Purpose The purpose of this study was to investigate the learning curve associated with robotic assisted knee arthroplasty (RAS KA). Therefore, the evaluation of the influence of an experienced surgeon on the overall team performance of three surgeons regarding the learning curve in RAS KA was investigated. It was hypothesized that the presence of an experienced surgeon flattens the learning curve and that there was no inflection point for the learning curve of the surgical team. Methods Fifty-five cases consisting of 31 total knee arthroplasties (TKA) and 24 unicompartmental arthroplasties (UKA) performed by three surgeons during 2021 were prospectively investigated. Single surgeon and team performance for operation time learning curve and inflection points were investigated using cumulative sum analysis (CUSUM). Results A downward trend line for individual surgeons and the team performance regarding the operation time learning curve was observed.
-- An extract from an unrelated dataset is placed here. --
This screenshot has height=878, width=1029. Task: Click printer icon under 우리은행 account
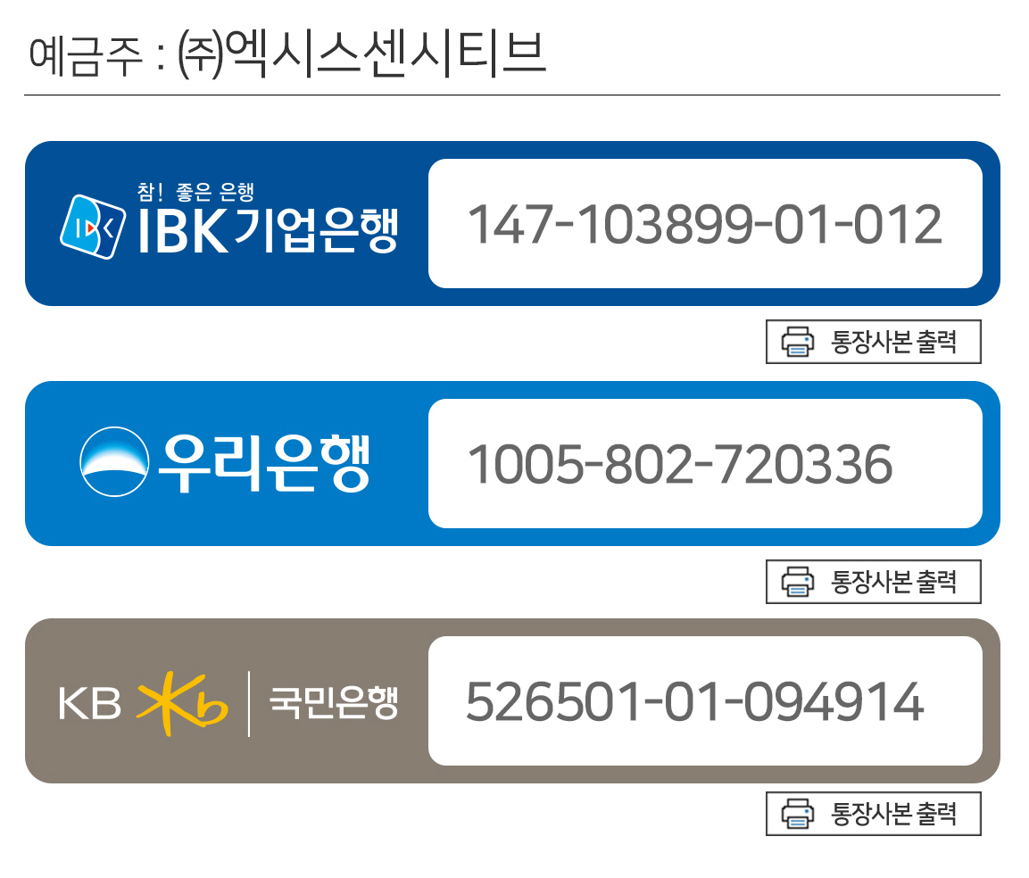click(x=797, y=582)
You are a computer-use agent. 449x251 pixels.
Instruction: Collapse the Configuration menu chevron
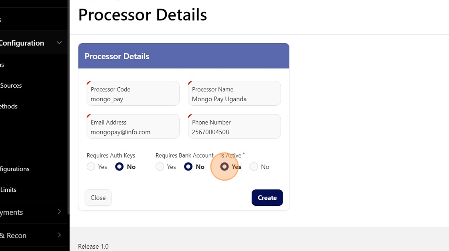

No inflexion point was observed for the overall team performance regarding TKA and UKA. The surgeon that performed all cases with the assistance of the experienced surgeon had significantly shorter surgical times than the surgeon that only occasionally received assistance from the experienced surgeon (p = 0.004 TKA; p = 0.002 UKA). Conclusion The presence of an experienced surgeon in robotically assisted knee arthroplasty can flatten the learning curve of the surgical team formerly unexperienced in robotic assisted systems. Manufacturers should provide expanded support during initial cases in centres without previous experience to robotic assisted knee arthroplasty. Level of evidence III.